For Rodney Eade, Round 10, 1999, was a matchup of Sydney versus Collingwood and his focus for the night was the same as it always was – getting the win for his Swans.
Tony Lockett came into the match on 1297 goals, just two behind the 62-year-old record of Collingwood legend Gordon Coventry, who ended his career with 1299.
“It wasn’t as big a focus for me, but I remember there being some preparations for the club,” Eade told The Inner Sanctum.
The Swans were coming off a 13-point loss to the West Coast Eagles, and were in danger of losing touch with the Top 8.
“We really just focused on the team. On doing what we needed to do to beat Collingwood, not to go overboard trying to kick it to Tony, but be more about us trying to win,” Eade said.
The Swans came out of the blocks like lightning, kicking seven goals to one in the first quarter.
Lockett kicked two early, including a contested mark in the goal-square that led to the kick that levelled the record.
Lockett then was hit on the chest on the lead twice, spilling marks that he wouldn’t have dropped twice in his career, as the sense of anticipation built.

◆ Supplied material ◆
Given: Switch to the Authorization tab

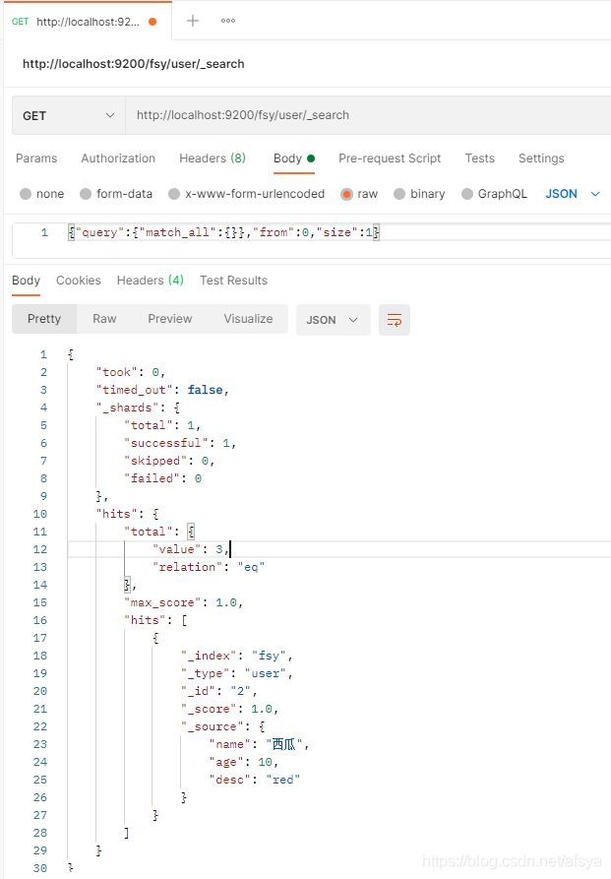Looking at the screenshot, I should click(x=118, y=158).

◆ Directions ◆
a) Reproduce the portion of the Tony Lockett goal-record passage that begins at the words "The Swans came" and ends after "of anticipation built.".
b) Resume the account of Tony Lockett's pursuit of the goalkicking record in the 1999 Sydney–Collingwood match, carrying on from its final sentence.

◆ Task-by-task results ◆
a)
The Swans came out of the blocks like lightning, kicking seven goals to one in the first quarter.
Lockett kicked two early, including a contested mark in the goal-square that led to the kick that levelled the record.
Lockett then was hit on the chest on the lead twice, spilling marks that he wouldn’t have dropped twice in his career, as the sense of anticipation built.

b)
In the shadows of quarter-time, Lockett marked in the pocket off a kick from Paul Kelly. He went back for the set shot, with his typical routine, as the siren sounded for quarter-time.
Eade described the scene from his view, remembering the kick.
“He was a bit superstitious, and had a bad superstition about kicking from that pocket. I don’t know if that came into it or not,” Eade recalled.
“The kick itself, Tony was such a great kick for goal, but the kick was a bit wobbly.”
The ball sailed through for a goal and fans flooded out on to the ground to celebrate, as did the players.
A scene immortalised in time, as thousands of spectators flooded the field.
“I was thrilled for Tony, it was a massive moment for him, and for all the players, but my mind was back on the game,” Eade described.
The Swans came out flat in the second quarter, to the chagrin of Eade. By half time, their lead had been halved, and they led by just three goals.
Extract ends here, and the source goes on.